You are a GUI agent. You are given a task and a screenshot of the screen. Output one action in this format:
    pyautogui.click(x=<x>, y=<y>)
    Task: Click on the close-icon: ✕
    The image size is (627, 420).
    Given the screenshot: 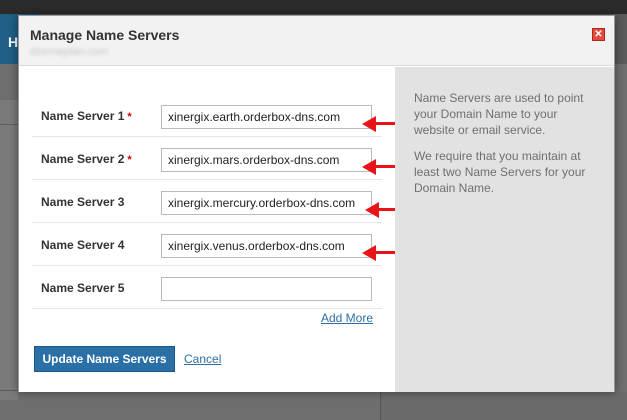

→ **ABOUT THIS EXERCISE**
Please copy all of the material above line for line, without changing any wording, and leave out the pictures.

→ **TASK RESPONSE**
You are a GUI agent. You are given a task and a screenshot of the screen. Output one action in this format:
    pyautogui.click(x=<x>, y=<y>)
    Task: Click on the close-icon: ✕
    The image size is (627, 420).
    Given the screenshot: 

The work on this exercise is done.